A comparação entre estudos populacionais em idosos de outros países31 , 32 e mesmo em outras regiões do Brasil demonstra a importância de estudos regionais, pois os diferentes valores de prevalência para a SM encontrados nesses estudos apontam para que se valorize mais os aspectos étnicos populacionais e hábitos regionais. Os achados demonstram a dificuldade em se ter um critério diagnóstico que seja preciso, sensível e específico, e que possa ser útil para avaliar as populações em geral ultrapassando as limitações das especificidades regionais.
O diagnóstico de SM per si já identifica um maior risco cardiovascular8, porém não se sabe qual o critério diagnóstico de SM seria o melhor preditor de eventos cardiovasculares. Assmann e cols.33 compararam os critérios diagnósticos da IDF e do NCEP-ATPIII em adultos entre 18 e 65 anos, como preditores de desfechos cardiovasculares em dez anos de acompanhamento. Embora mais casos de SM tenham sido diagnosticados pelo IDF, o critério do NCEP-ATPIII teve maior valor preditivo para risco cardiovascular. Um estudo coorte chinês numa população acima de 50 anos evidenciou a prevalência de SM em 28% dos homens e 48,4% das mulheres diagnosticadas pelo JIS, e associou com o aumento do risco de mortalidade cardiovascular quando três componentes da SM ou mais estavam presentes34.
Estudo de Athyros e cols.35 demonstrou que a prevalência de doença cardiovascular aumentou na presença de SM, independentemente da definição utilizada, porém com maior evidência quando utilizado o critério NCEP-ATPIII em comparação com o critério da IDF. Segundo relato de He e cols.29, em idosos chineses a SM diagnosticada pelo IDF, mas não pelo NCEP-ATPIII, elevou as chances de doença arterial coronariana e acidente vascular cerebral.
No presente estudo a concordância entre os critérios diagnósticos para SM foi moderada entre OMS vs.
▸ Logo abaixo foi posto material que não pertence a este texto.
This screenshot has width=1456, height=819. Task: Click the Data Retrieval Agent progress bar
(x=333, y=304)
IDF (k = 0,47), OMS vs. NCEP-ATPIII (k = 0,51), OMS vs. JIS (k = 0,45), IDF vs. NCEP-ATPIII (k = 0,55), NCEP-ATPIII vs. JIS (k = 0,53) e muito boa entre IDF vs. JIS (k = 0,89). Em Luxemburgo20, a concordância entre as definições NCEP ATPIII, IDF e JIS foram excelentes (k = 0,89), particularmente entre IDF vs. JIS (k = 0,93). Nos Estados Unidos36 a concordância foi de k = 0,92 entre o critério do NCEP ATPIII e IDF em mulheres na pós-menopausa. Estudo na África37 em indivíduos entre 25 e 64 anos encontrou concordância entre OMS vs. IDF de k = 0,61, entre OMS vs. NCEP-ATPIII de k = 0,59 e NCEP-ATPIII vs. IDF de k = 0,82. Provavelmente a diferença de concordância entre os critérios diagnósticos da SM nas diferentes populações se deve a características étnicas, hábitos alimentares e estilo de vida, dificultando, com isso, a utilização de um mesmo critério diagnóstico para todas as populações.
Entre as limitações deste estudo temos o tamanho da amostra e a provável especificidade regional, que impedem de certa forma a extrapolação desses dados para toda a população idosa brasileira e mundial.
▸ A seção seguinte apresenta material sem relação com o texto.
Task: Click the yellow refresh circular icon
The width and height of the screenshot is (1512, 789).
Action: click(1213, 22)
Em conclusão, observou-se que a prevalência de SM na população de idosos estudada foi elevada pelos quatro critérios diagnósticos utilizados, particularmente pelo JIS, e a concordância entre os critérios diagnósticos foi considerada muito boa entre JIS e IDF, sendo apenas moderada entre os outros. Devido às características populacionais de cada região, torna-se clara a necessidade de novos estudos regionais para melhor avaliar a prevalência da SM em idosos e, com isso, se aprimorar o diagnóstico e tratamento com redução do risco cardiovascular.